** Provided text **
—————

First, we calculate the sum of all elements in the array $\textit{nums}$ modulo $p$, denoted as $k$. If $k$ is $0$, it means the sum of all elements in the array $\textit{nums}$ is a multiple of $p$, so we directly return $0$.

If $k$ is not $0$, we need to find the shortest subarray such that removing this subarray makes the sum of the remaining elements modulo $p$ equal to $0$.

We can traverse the array $\textit{nums}$, maintaining the current prefix sum modulo $p$, denoted as $cur$. We use a hash table $last$ to record the last occurrence of each prefix sum modulo $p$.

If there exists a subarray ending at $\textit{nums}[i]$ such that removing this subarray makes the sum of the remaining elements modulo $p$ equal to $0$, we need to find a previous prefix sum modulo $p$ equal to $target$ at position $j$ such that $(target + k - cur) \bmod p = 0$. If found, we can remove the subarray $\textit{nums}[j+1,..i]$ to make the sum of the remaining elements modulo $p$ equal to $0$.

—————

** Extracted information **

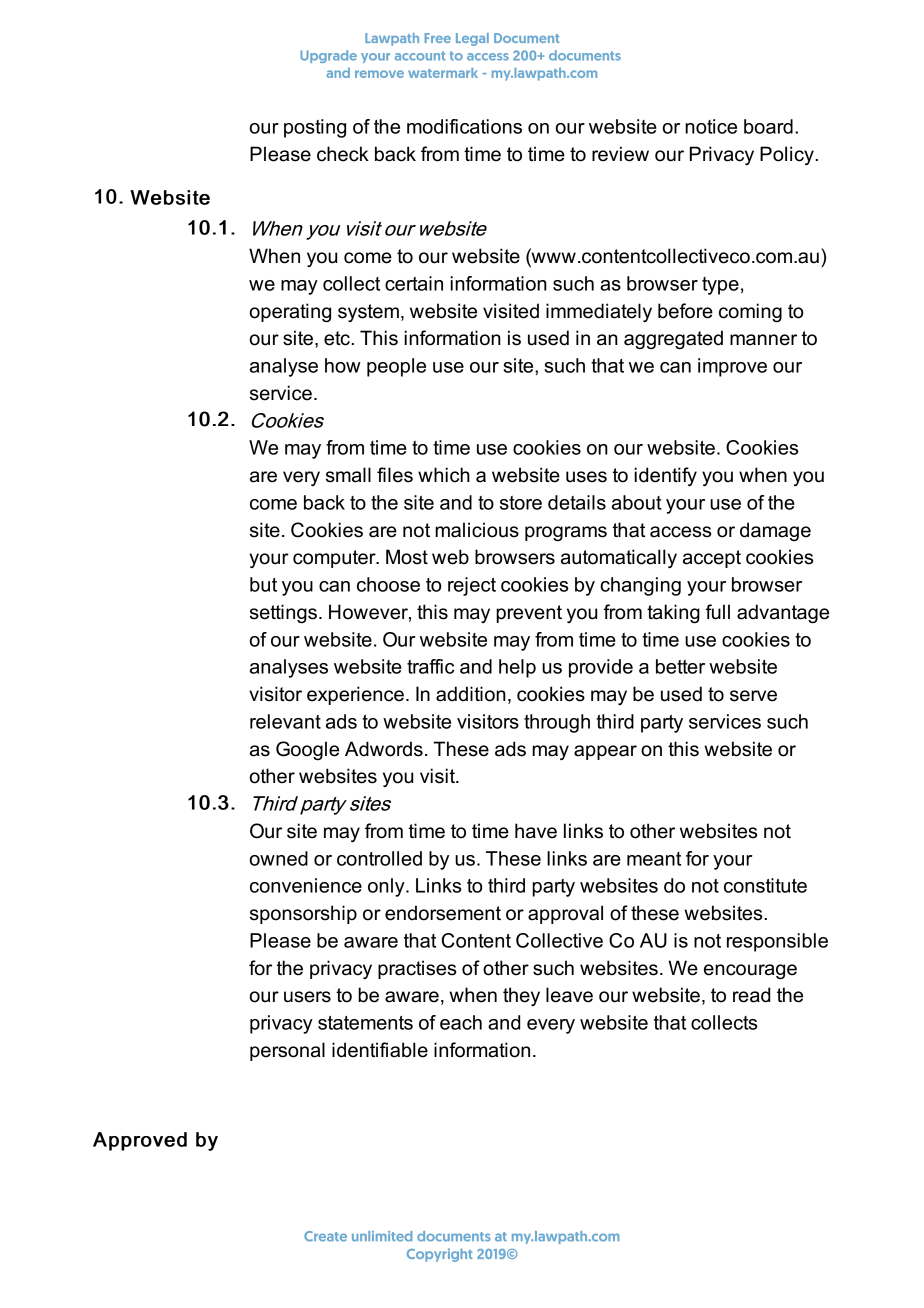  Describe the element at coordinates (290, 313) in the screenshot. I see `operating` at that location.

—————

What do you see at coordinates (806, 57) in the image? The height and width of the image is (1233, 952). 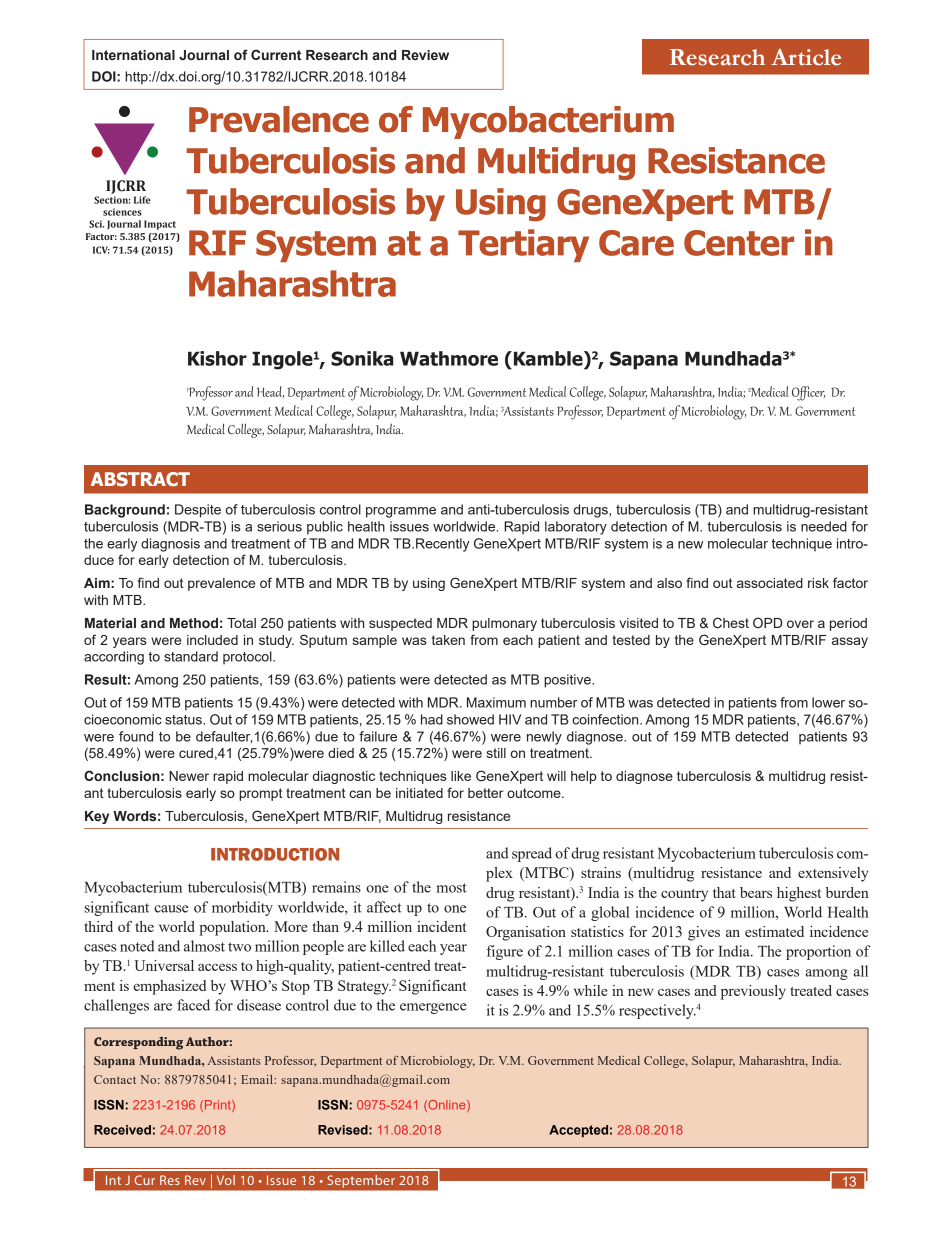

—————

** Objective **
Please transcribe the part of the subarray-removal explanation starting with "If $k$ is not" and going on through "sum modulo $p$.".

** Answer **
If $k$ is not $0$, we need to find the shortest subarray such that removing this subarray makes the sum of the remaining elements modulo $p$ equal to $0$.

We can traverse the array $\textit{nums}$, maintaining the current prefix sum modulo $p$, denoted as $cur$. We use a hash table $last$ to record the last occurrence of each prefix sum modulo $p$.